Блай пожал могучими плечами:
– А на каком корабле их нет? Есть, конечно. И прекрасно, по-моему, когда на корабле не остается крыс, дела, соответственно, плохи…
– Или – крысой ушмыгнула, – убежденно сказала Грельфи.
– Полагаете? – очень серьезно спросил Сварог.
– Запросто. Ведьма она, судя по всему, сильная, а значит, умеет оборачиваться. Если ушмыгнула – ищи ветра в поле. Сегур, конечно, остров невеликий, но все же и не клочок. Чтобы отыскать на нем одну-единственную крысу – к тому же, с человеческими мозгами, – целой армии будет мало, да ее у нас под рукой и нет…
– Вы про что? – спросил Блай, недоуменно поворачивая голову то к ней, то к Сварогу.
Грельфи менторским тоном сказала:
– Про ведьму. Которая обморочила Джагеддина, а потом замешалась в толпу в облике ничем не примечательного матросика… и, подозреваю, смылась из трюма, обернувшись крысой. Вас это, надеюсь, не удивляет, милейший боцман?
– Святая правда, – серьезно поддержал Сварог.
Блай поскреб пятерней в наголо бритом затылке:
– Ну, вам-то я верю, милорд… то есть, ваше величество, да и нашей старушке тоже. Ведьма, говорите? А что тут удивительного, мы с капитаном видывали вещи и диковиннее… Думаете, сбежала?
– Нужно проверить, – сказала старуха. – Пойдемте-ка, не откладывая. Сильнее она там или нет, но от «трижды сбрызнутого сита» еще ни одна ведьма не спряталась, не припомню я такого случая… Пошли!
Она первой ринулась к двери, пылая азартом и боевым задором, следом заторопился Блай, подталкивая меланхоличного пленного. Сварог вышел на палубу последним, он никуда особенно не спешил, справедливо полагая, что в данном случае будет лишь путаться под ногами у специалиста, а значит, Грельфи прекрасно обойдется и без него.
«Божий любимчик» мирно стоял на якоре в захиревшем порту города Сегура, столицы одноименного крохотного королевства, осколочке некогда обширной и богатой земли, девятьсот лет назад по каким-то неведомым причинам ушедшей под воду.
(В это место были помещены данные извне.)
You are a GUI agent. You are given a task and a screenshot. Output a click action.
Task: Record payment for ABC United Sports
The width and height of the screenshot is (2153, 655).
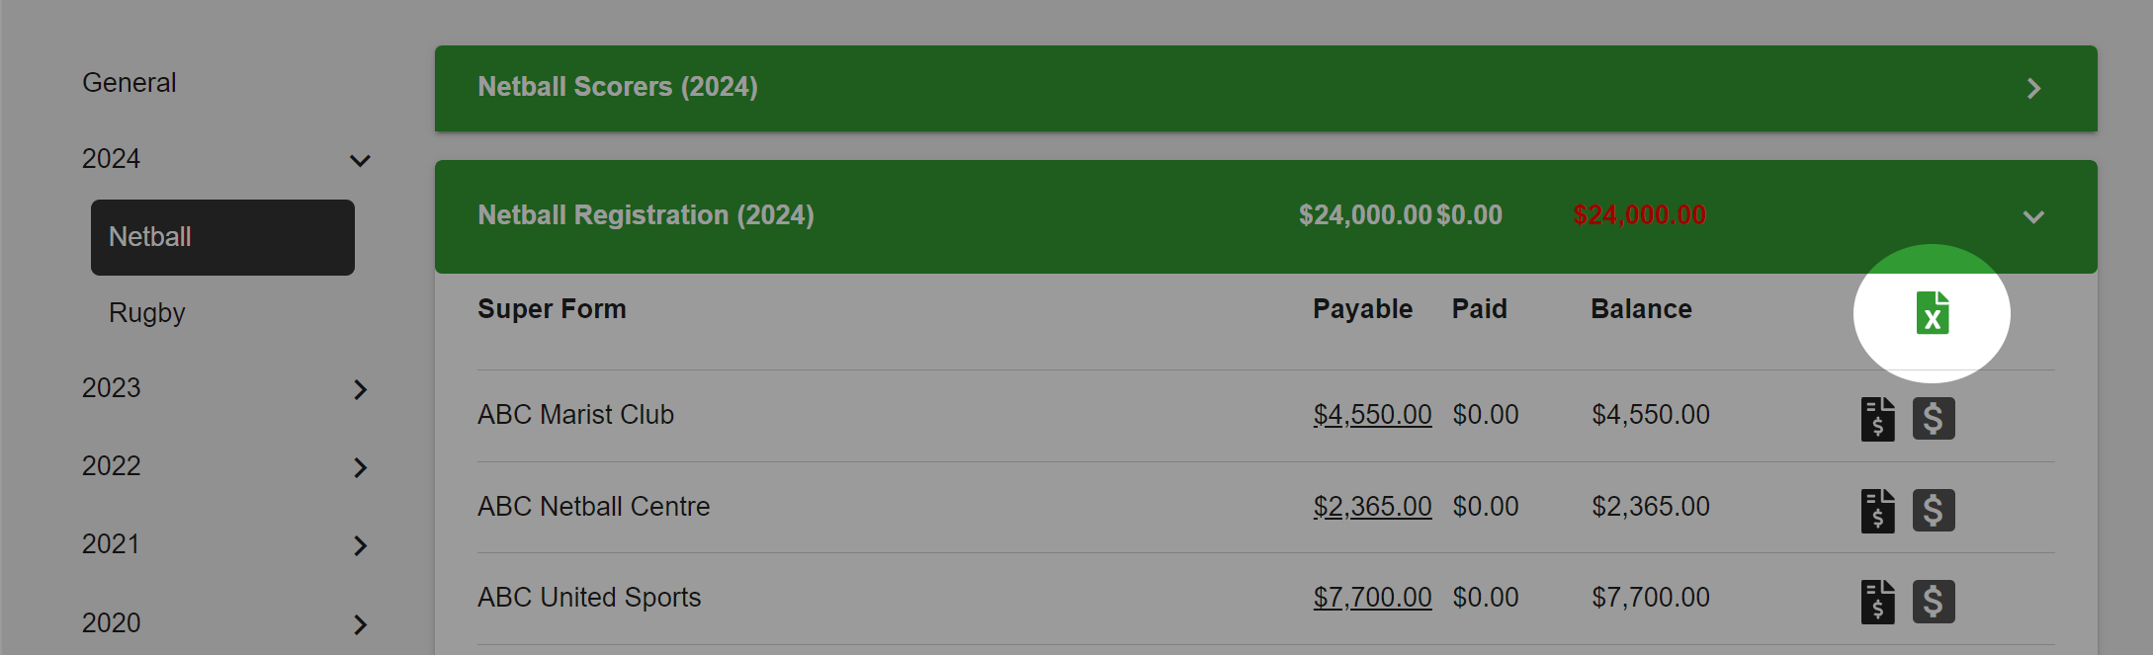pos(1934,602)
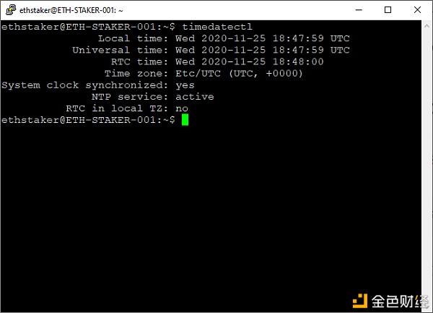Click the green terminal cursor block
The image size is (433, 313).
click(x=185, y=120)
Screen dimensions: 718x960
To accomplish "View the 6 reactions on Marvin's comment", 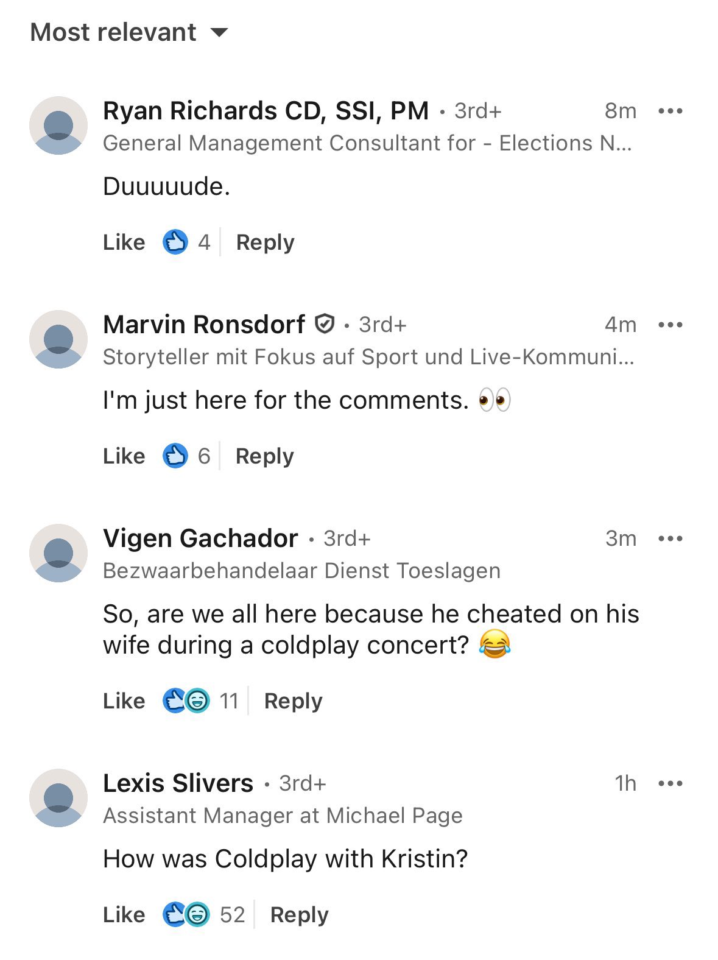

Столица, которую сейчас Сварог наблюдал, стоя у борта, являла собою жалкое зрелище – поскольку во всем этом кукольном королевстве жило-поживало тысяч десять народу, не более. Кое-где еще сохранились величественные, почти не развалившиеся здания, построенные в незапамятные времена былой обширности и славы – они были разбросаны на значительном пространстве, а меж ними-то теснились гораздо менее презентабельные современные домишки, то зияли обширные пустые пространства, заросшие лесами. Вид был удручающий, конечно, но за девятьсот лет местные как-то приспособились. Так уж вышло, что крестьян и ремесленников тут осталось крайне мало, именно они в первую очередь и бежали из медленно погружавшейся в глубины моря страны, а дворян осталось огромное количество. И пропитания ради им волей-неволей пришлось освоить занятия, до того почитавшиеся презренными. И рыбачить в море выходили, как миленькие, и рубанком научились орудовать.